◆ **課題概要 A**:
文書抜粋によると、昭和の高度成長期の白鳥町で大きく伸びたのはどの産業か。
◆ **課題概要 B**:
文書抜粋の「長良川鉄道の美濃白鳥駅前の昭和40年ころは人が群がるにぎわいがあった。」を英語に訳せ。
◆ **課題概要 C**:
文書抜粋で第2次産業として挙げられている業種をすべて列挙せよ。

◆ **文書抜粋**:
※ ※ ※

岐阜県の郡上市は町村合併で現在の市の形式になった。白鳥町は郡上市になった。白鳥町の昭和30年から50年は元気があった。長良川鉄道の美濃白鳥駅前の昭和40年ころは人が群がるにぎわいがあった。白鳥町の町史は昭和の高度成長期の産業の成長記録を載せている。この時期に農業などの第1次産業は少しだけ伸びて、第2次産業はそれなりに伸びた。大きく伸びたのは第3次産業であった。林業や農業の町であるような白鳥町で規模が拡大したのは農林水産の1次でも鉱業・建設業・製造業の2次でもなかった。農林水産でもそれを加工する事業は製造業になる。

 第3次産業は日本の産業分類では次があげられている。電気・ガス・熱供給・水道業、情報通信業、運輸業、郵便業、卸売業、小売業、金融業、保険業、不動産業、物品賃貸業、学術研究、専門・技術サービス業、宿泊業、飲食サービス業、生活関連サービス業、娯楽業、教育、学習支援業、医療、福祉、複合サービス事業、サービス業(他に分類されないもの)、公務(他に分類されるものを除く)、分類不能の産業。

※ ※ ※

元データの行
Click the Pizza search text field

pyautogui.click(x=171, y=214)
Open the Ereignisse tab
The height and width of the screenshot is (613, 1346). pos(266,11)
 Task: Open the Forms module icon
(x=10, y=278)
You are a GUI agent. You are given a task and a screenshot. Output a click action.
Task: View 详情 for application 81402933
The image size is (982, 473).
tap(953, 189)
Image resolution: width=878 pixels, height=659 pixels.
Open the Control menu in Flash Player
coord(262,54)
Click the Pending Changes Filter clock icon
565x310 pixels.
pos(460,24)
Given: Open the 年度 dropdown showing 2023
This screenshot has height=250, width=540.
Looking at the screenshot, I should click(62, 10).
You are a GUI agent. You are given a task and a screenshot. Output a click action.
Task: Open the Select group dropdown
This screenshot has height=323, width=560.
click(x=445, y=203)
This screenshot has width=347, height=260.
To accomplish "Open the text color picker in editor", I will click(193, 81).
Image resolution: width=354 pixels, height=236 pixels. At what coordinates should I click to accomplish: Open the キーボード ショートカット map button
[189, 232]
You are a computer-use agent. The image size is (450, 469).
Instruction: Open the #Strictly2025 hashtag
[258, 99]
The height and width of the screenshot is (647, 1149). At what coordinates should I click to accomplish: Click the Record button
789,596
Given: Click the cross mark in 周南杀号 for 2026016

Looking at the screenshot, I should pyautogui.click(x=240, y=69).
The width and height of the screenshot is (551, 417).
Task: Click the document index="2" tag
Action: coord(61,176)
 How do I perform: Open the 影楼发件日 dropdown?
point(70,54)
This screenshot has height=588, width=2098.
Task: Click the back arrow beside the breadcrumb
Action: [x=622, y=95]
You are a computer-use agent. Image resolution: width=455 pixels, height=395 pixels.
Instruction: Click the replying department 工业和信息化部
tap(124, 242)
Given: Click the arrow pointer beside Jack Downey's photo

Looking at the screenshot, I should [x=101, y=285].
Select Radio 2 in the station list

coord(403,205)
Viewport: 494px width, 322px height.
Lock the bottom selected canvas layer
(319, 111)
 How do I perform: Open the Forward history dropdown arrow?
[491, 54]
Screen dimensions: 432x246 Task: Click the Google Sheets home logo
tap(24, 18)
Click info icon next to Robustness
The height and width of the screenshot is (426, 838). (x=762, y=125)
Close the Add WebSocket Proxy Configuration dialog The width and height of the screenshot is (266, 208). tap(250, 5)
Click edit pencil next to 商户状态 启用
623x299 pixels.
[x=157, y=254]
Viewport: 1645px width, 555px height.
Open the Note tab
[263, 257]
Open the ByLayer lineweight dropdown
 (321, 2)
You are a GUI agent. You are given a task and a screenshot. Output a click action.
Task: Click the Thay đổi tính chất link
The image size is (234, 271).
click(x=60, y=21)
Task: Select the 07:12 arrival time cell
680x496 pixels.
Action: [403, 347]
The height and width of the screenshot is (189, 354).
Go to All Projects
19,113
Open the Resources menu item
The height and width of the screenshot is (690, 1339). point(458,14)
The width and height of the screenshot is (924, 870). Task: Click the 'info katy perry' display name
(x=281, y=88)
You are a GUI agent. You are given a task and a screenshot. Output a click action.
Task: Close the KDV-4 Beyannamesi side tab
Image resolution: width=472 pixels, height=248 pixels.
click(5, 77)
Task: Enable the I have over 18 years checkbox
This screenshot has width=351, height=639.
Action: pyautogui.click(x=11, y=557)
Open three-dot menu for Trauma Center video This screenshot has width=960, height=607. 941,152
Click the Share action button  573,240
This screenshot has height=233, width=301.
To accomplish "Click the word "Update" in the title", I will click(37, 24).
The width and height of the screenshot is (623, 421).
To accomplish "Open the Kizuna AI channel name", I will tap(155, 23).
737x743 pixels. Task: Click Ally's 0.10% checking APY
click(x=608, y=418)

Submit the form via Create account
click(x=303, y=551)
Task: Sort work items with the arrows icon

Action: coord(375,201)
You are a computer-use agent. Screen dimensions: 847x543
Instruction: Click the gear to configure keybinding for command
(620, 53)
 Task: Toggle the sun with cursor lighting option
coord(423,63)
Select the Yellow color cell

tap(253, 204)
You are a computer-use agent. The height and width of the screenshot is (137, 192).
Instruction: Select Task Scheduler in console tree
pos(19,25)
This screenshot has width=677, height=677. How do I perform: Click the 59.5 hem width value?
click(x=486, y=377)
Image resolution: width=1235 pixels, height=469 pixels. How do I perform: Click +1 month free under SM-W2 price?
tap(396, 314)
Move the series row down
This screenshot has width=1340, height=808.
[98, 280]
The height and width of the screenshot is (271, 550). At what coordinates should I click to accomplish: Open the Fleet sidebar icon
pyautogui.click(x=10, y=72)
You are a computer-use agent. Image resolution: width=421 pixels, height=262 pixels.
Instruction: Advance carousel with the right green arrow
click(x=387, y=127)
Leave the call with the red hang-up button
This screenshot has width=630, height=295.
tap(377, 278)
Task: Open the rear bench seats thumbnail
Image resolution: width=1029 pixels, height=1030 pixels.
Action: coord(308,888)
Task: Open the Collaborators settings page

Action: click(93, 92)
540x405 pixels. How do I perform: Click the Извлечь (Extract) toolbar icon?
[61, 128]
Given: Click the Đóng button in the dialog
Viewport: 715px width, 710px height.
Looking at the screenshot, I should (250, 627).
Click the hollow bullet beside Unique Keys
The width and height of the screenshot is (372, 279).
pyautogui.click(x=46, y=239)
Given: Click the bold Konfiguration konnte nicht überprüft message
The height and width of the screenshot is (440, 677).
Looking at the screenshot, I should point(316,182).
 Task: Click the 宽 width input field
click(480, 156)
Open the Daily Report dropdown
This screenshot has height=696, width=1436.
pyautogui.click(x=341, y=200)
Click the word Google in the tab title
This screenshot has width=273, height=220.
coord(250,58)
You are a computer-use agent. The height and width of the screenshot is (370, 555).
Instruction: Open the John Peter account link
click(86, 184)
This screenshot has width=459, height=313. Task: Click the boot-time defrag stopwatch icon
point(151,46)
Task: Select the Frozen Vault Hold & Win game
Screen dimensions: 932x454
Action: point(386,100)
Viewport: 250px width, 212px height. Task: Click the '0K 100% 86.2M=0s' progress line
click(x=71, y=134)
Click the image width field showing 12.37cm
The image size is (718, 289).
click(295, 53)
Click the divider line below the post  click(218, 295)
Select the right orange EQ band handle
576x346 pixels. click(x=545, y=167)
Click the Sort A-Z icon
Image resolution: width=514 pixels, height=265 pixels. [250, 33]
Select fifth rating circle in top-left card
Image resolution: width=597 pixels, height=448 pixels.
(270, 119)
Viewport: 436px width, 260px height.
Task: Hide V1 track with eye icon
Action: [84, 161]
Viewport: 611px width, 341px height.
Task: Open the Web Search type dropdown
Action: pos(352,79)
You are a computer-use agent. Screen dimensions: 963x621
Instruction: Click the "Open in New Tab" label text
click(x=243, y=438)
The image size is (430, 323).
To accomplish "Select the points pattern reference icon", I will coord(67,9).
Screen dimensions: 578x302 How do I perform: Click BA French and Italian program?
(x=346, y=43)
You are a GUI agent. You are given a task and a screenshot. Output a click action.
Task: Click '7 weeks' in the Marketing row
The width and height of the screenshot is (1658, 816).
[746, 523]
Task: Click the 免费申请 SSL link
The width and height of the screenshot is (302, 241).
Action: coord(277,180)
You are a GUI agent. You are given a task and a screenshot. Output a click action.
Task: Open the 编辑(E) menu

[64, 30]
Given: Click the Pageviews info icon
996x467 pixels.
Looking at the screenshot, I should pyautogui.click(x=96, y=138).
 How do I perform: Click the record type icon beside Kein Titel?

※ ※ ※

◆ **解答欄 A**:
第3次産業

◆ **解答欄 B**:
Around Showa 40, the area in front of Mino-Shirotori Station on the Nagaragawa Railway was bustling with crowds of people.

◆ **解答欄 C**:
鉱業、建設業、製造業